Surprise reports of salmon and sea trout migrating to the Wandle has prompted the Environment Agency (EA) to give the river’s fishermen special monitoring equipment to collect scale samples.

Additional funding can be secured to improve the Thames tributary if enough evidence suggests the threatened fish are calling the Wandle home.

Anglers from the Wandle Piscators fishing club have been issued with the monitoring kits to use on sea trout and salmon that accidentally turn up in their catch.

The region’s EA Fisheries Officer, Tanya Houston, said: “Reports of recent salmon and sea trout caught in the Wandle are very interesting.
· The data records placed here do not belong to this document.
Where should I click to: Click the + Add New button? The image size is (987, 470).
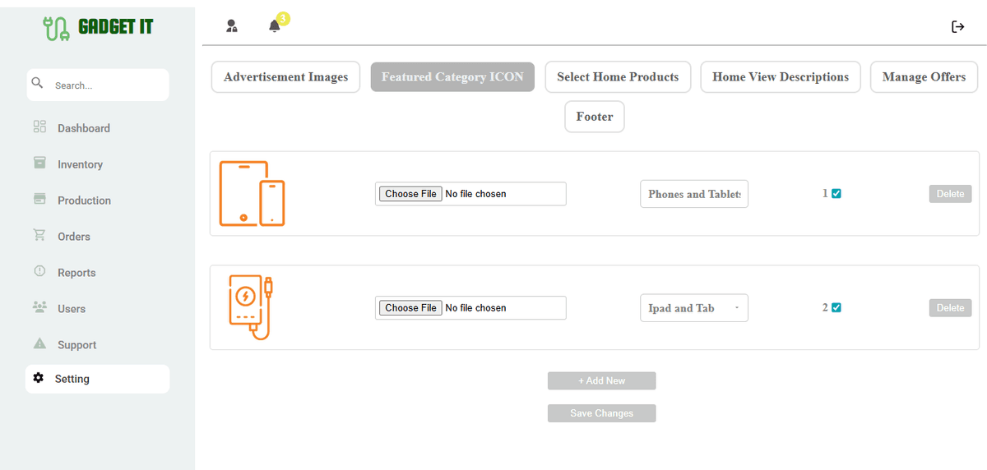[x=601, y=380]
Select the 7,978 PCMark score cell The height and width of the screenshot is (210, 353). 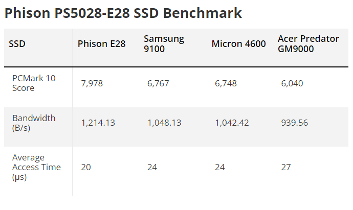(x=92, y=83)
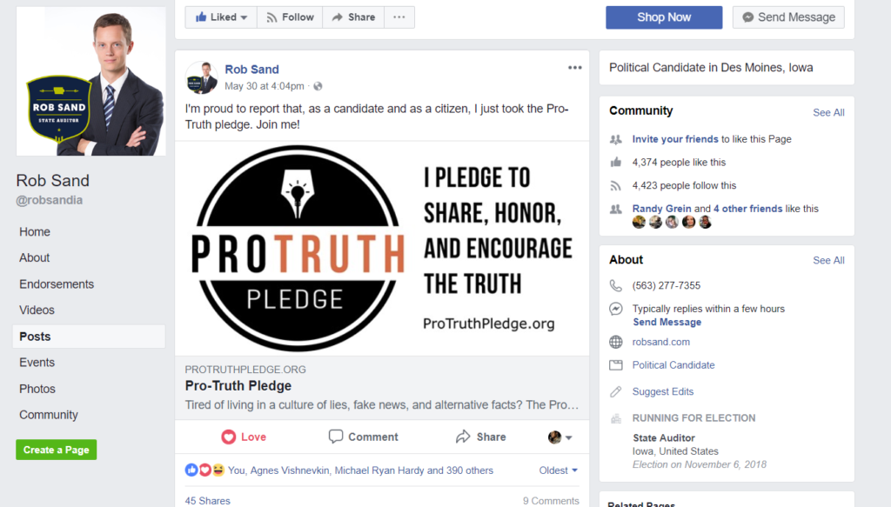
Task: Toggle the Follow button for the page
Action: (x=290, y=17)
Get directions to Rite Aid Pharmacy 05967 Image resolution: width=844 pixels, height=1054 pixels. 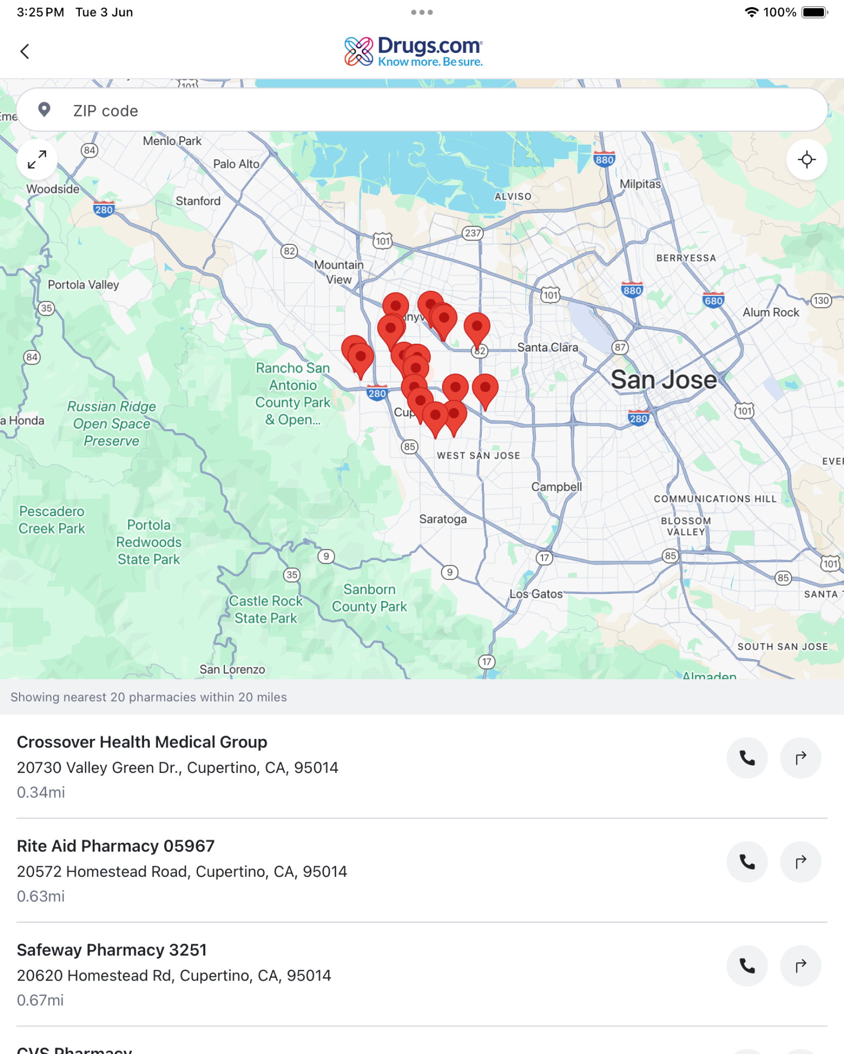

One of the photos that I was sent in early 2009 year looked just like a salmon kelt [a salmon which has already spawned].

“There is a very good chance that salmon and sea trout are using the Wandle - if we can show this to be true, it will be another fantastic sign of improvement. ”

The EA hopes to collect as many samples as possible before the Thames region salmon and sea trout fishing starts on April 1. Tested fish will be carefully released to continue their journey, and hopefully spawn.

When the scale samples are examined, scientists will be able to determine how old the fish are, how long they have spent at sea and in fresh water, how far they are able to swim up the river past weirs and other obstructions, and even where they or their parental stock originated using DNA analysis.

The Wandle Piscators and the Environment Agency are also very keen to hear from other coarse fishermen who accidentally catch out-of-season Wandle salmon or sea trout – and welcome photographs and measurements of any fish caught.